À l’occasion de la Fête du Travail, le Syndicat des Professionnels de l’Information et de la Communication du Sénégal (SYNPICS) a remis au président de la République un cahier de doléances centré sur la situation du secteur des médias. Présentée au Palais de la République, cette démarche s’articule autour de sept mesures que le syndicat considère comme prioritaires.
Selon les informations rapportées par Sud Quotidien, le secrétaire général du SYNPICS, Moutapha Cissé, a déclaré que la presse « ne vient pas quémander des privilèges, mais rappeler des principes : vérité, dignité et justice ». Il a également alerté sur la fragilisation des rédactions, estimant que « quand la presse s’affaiblit, c’est la République qui perd sa capacité à se regarder et à se corriger ».
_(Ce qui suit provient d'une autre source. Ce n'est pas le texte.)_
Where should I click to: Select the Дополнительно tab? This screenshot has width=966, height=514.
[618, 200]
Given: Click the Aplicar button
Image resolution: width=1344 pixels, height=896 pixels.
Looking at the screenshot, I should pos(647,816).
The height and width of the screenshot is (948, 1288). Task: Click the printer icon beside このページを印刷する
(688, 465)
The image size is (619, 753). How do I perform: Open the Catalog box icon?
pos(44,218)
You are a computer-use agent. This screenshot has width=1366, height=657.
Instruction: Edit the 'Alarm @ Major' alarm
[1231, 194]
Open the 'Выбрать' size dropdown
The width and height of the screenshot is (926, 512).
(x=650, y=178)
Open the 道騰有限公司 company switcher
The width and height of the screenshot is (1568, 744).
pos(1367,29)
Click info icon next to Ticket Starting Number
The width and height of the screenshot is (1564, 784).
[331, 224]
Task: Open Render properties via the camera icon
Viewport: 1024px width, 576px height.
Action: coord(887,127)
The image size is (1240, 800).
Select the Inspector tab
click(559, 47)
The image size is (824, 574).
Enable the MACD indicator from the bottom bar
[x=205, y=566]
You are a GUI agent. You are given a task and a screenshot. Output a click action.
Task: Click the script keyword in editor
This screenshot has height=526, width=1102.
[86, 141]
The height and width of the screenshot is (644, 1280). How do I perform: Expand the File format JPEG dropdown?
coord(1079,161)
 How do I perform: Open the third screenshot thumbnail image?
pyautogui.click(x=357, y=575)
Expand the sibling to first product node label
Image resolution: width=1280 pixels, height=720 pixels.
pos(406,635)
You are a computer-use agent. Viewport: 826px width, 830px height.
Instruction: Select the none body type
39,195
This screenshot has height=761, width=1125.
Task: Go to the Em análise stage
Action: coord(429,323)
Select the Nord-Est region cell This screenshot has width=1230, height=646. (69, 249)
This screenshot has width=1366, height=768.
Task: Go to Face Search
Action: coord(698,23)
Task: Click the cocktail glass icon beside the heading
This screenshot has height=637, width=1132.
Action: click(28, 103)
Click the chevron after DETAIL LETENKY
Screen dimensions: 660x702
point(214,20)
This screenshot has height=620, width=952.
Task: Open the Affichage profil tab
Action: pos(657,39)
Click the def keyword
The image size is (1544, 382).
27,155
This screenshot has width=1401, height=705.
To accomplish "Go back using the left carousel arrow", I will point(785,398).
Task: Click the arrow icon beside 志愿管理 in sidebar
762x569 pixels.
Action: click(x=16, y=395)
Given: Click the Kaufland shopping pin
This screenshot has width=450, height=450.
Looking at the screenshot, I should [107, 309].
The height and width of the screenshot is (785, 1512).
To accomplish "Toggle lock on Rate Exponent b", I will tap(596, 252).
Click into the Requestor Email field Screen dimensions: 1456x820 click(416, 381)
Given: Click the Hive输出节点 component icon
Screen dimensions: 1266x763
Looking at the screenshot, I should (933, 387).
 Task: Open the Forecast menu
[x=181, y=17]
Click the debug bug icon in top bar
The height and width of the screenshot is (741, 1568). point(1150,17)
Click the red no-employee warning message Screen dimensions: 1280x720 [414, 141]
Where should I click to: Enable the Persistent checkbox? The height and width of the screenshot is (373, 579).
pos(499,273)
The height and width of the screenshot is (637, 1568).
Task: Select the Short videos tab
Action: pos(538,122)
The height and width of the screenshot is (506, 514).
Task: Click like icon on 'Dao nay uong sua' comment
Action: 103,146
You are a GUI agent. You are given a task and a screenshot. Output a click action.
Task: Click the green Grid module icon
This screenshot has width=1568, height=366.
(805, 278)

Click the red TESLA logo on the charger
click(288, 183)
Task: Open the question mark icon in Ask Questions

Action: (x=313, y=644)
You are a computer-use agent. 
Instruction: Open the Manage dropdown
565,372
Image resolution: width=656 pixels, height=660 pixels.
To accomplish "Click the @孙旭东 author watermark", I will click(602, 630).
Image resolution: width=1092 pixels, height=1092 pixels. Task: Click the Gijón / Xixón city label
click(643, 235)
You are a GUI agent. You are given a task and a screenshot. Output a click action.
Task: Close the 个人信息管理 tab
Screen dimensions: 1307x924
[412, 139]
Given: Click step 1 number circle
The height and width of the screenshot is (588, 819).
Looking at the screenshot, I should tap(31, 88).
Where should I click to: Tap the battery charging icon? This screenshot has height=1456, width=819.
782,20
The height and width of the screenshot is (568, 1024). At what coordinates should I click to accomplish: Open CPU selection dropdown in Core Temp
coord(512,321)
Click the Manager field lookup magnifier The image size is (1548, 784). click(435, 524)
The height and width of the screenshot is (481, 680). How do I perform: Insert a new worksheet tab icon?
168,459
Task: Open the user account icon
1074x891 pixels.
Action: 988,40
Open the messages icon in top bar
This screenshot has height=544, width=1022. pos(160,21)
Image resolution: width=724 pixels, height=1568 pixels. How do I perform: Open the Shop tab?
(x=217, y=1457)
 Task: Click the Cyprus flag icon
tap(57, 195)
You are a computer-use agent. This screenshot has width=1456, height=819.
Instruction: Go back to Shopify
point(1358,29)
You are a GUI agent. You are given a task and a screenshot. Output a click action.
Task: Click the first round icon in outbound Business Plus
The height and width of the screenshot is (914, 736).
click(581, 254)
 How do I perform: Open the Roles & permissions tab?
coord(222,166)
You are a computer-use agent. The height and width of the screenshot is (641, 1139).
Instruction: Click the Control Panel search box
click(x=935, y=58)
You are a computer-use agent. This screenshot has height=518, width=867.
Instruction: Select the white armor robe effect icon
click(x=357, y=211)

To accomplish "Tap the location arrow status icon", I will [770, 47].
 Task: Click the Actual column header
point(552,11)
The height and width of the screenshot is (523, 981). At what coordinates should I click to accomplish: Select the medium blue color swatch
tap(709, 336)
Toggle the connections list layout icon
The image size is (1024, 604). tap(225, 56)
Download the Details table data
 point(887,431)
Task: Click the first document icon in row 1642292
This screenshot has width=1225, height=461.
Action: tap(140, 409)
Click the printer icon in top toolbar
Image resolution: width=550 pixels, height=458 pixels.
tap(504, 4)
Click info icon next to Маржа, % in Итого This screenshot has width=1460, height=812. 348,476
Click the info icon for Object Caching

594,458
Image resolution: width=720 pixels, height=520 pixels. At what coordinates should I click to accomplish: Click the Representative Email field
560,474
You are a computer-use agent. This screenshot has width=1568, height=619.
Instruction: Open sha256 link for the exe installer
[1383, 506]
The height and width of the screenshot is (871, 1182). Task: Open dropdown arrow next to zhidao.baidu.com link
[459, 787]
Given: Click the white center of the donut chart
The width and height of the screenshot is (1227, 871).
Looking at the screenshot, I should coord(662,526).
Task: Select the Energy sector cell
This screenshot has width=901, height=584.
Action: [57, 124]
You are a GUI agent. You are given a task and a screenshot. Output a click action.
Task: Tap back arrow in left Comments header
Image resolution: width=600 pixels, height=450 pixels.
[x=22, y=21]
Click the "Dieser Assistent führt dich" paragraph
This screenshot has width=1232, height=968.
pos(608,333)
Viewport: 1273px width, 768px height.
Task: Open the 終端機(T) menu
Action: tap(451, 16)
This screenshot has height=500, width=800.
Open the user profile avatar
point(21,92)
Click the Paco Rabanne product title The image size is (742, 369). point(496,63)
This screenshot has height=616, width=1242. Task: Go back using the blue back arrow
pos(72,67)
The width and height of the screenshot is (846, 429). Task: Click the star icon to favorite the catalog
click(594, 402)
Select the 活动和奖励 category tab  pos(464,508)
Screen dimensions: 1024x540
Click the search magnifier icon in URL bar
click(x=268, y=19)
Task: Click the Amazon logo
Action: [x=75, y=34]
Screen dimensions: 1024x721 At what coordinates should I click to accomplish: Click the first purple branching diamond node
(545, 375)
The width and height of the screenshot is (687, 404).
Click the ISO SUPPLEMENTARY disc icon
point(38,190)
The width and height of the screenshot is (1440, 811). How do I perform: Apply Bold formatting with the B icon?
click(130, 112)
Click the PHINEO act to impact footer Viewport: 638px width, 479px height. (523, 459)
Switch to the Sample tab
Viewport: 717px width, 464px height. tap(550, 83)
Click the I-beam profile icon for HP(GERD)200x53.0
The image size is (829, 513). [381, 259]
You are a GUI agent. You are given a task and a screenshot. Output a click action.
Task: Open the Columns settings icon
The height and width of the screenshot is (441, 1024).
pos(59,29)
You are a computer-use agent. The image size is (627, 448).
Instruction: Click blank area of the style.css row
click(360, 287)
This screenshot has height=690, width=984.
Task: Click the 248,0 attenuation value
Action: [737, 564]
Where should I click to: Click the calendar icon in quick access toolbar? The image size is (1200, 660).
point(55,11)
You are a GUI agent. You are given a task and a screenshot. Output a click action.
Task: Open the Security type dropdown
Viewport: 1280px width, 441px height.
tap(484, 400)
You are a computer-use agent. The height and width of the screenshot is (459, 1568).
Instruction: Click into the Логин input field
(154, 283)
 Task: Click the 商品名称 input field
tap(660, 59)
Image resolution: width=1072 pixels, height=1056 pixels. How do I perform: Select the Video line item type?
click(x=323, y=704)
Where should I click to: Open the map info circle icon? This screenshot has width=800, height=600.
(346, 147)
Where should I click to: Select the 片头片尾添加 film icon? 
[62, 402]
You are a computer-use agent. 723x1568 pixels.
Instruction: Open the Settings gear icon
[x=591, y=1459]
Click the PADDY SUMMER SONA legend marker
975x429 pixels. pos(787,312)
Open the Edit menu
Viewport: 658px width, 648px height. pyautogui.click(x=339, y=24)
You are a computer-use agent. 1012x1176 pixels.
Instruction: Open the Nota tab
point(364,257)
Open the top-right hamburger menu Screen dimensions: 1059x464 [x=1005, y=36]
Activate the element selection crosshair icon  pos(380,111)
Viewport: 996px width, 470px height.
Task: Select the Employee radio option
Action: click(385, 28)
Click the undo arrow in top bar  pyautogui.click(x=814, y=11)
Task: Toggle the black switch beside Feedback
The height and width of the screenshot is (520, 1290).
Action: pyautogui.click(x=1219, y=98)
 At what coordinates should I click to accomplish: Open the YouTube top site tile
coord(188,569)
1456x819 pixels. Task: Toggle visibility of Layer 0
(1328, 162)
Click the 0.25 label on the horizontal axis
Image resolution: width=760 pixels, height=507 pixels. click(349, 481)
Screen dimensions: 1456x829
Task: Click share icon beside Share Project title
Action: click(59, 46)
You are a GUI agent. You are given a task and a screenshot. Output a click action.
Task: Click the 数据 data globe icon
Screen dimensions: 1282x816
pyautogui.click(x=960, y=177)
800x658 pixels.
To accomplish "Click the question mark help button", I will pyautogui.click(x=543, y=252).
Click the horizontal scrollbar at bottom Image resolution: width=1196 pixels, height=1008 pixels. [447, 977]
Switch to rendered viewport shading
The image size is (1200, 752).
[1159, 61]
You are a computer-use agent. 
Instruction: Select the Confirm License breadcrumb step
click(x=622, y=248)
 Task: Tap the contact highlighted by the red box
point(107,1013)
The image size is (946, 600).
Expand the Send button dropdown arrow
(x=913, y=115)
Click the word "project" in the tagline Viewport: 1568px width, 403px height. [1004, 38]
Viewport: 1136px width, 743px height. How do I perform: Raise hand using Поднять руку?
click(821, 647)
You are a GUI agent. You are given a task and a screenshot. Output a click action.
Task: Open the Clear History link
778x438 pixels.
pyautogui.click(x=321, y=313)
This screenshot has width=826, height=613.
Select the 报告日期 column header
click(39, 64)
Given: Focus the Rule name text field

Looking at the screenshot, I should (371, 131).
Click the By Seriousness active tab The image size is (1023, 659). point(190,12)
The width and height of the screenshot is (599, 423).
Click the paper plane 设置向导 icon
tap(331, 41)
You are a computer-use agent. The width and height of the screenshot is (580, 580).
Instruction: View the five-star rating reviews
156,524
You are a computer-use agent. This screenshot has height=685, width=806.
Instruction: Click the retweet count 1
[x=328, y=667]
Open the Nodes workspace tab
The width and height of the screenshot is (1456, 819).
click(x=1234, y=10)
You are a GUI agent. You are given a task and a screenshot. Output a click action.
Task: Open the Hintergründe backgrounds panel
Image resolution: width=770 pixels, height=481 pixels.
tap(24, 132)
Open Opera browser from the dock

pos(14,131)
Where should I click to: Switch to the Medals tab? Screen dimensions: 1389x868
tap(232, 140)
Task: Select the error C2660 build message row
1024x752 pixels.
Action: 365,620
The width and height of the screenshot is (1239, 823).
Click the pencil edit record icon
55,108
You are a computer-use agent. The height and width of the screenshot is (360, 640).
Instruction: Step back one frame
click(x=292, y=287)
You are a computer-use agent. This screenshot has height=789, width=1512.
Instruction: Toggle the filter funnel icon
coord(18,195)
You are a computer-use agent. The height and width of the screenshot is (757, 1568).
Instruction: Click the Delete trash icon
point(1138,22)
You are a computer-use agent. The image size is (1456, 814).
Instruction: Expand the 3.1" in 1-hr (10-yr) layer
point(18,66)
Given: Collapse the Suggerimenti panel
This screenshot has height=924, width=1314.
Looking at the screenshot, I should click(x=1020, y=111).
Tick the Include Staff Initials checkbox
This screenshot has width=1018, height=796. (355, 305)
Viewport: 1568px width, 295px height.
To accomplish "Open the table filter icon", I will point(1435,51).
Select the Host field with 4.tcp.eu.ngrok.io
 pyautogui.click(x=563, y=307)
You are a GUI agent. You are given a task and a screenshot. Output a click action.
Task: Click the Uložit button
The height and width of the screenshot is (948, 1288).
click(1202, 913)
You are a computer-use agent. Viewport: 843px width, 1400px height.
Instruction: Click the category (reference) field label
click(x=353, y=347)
Parmi les demandes mises en avant figure d’abord le règlement des dettes dues aux entreprises de presse. Le syndicat propose, sur ce point, un audit indépendant ainsi que la mise en place d’un fonds de régularisation accompagné d’un calendrier de paiement. Le SYNPICS demande aussi une adaptation du modèle économique des médias à l’ère numérique, avec un dispositif d’appui à la transition digitale et des incitations fiscales.
Le document remis aux autorités évoque également la réforme de l’audiovisuel public. Cette orientation passerait, selon le syndicat, par des contrats de performance et un plan de modernisation. Le SYNPICS réclame en outre une meilleure gouvernance de la Maison de la Presse ainsi que la renégociation de l’accord d’entreprise à la RTS.
D’après Sud Quotidien, les autres points soulevés concernent la contribution des plateformes numériques au financement de la presse et la création d’un comité de suivi interministériel. L’objectif affiché est de mettre fin à ce que le syndicat qualifie de « silence administratif ».
Le SYNPICS invite enfin les autorités à engager rapidement des actions concrètes. Le syndicat considère ces sept mesures comme une feuille de route destinée à « sauver et moderniser » la presse sénégalaise.